[Source information Boundary: Start]
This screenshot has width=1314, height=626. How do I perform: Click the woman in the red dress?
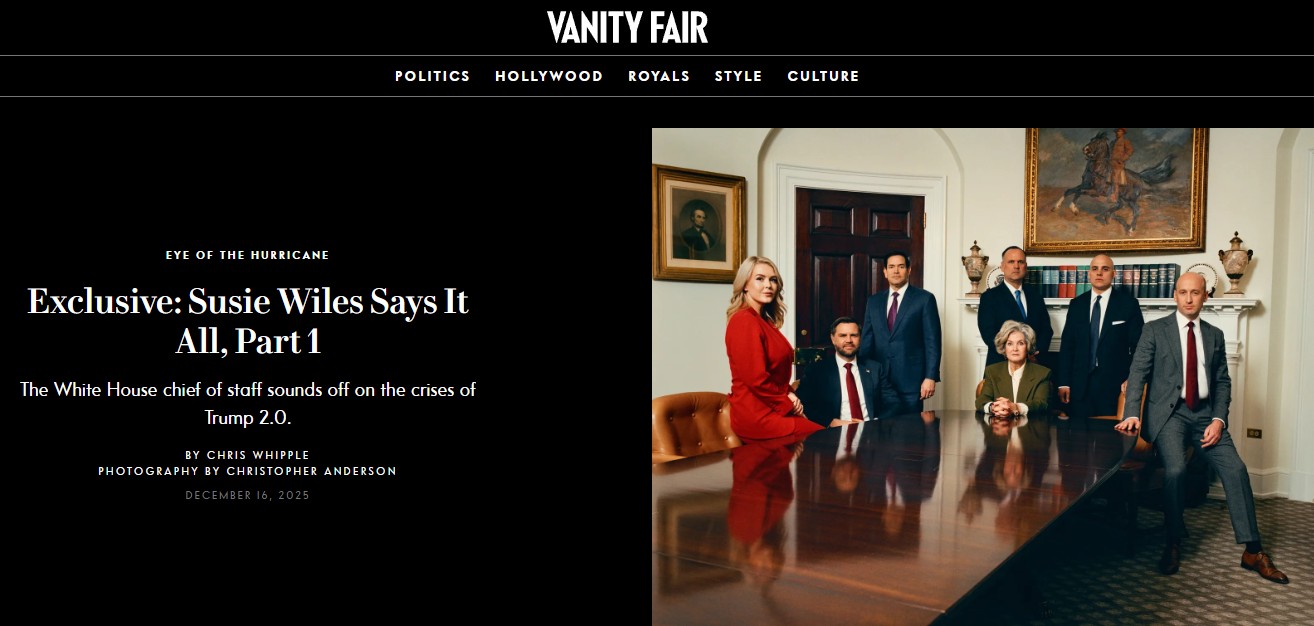(x=767, y=352)
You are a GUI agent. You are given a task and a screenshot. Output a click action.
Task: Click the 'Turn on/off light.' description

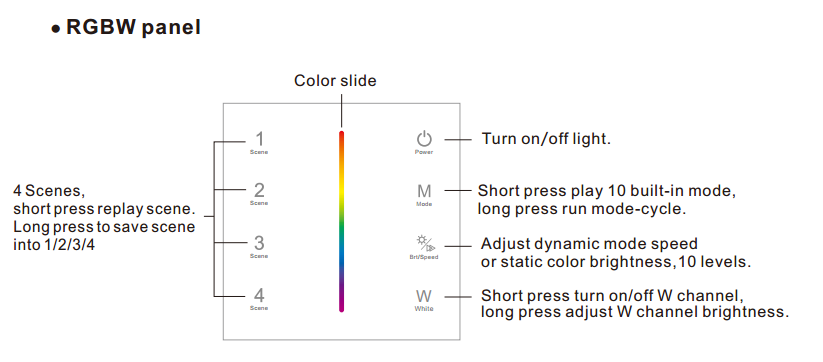[546, 139]
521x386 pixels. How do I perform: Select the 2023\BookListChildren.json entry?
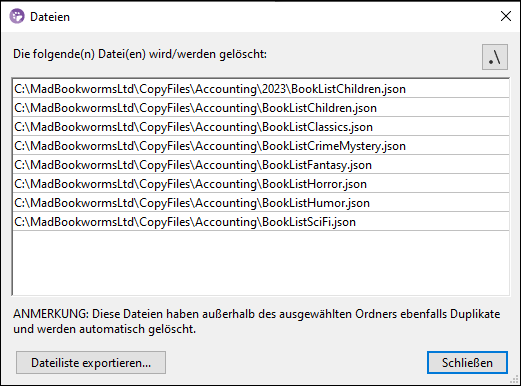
[Source information Boundary: End]
● **The task**
The expected output is the exact run of lines from the one containing "Task: Click the" through the final line of the data above, both ends included, with no pictures.

● **Solution for this task**
Task: Click the 'Turn on/off light.' description

[546, 139]
521x386 pixels. How do I perform: Select the 2023\BookListChildren.json entry?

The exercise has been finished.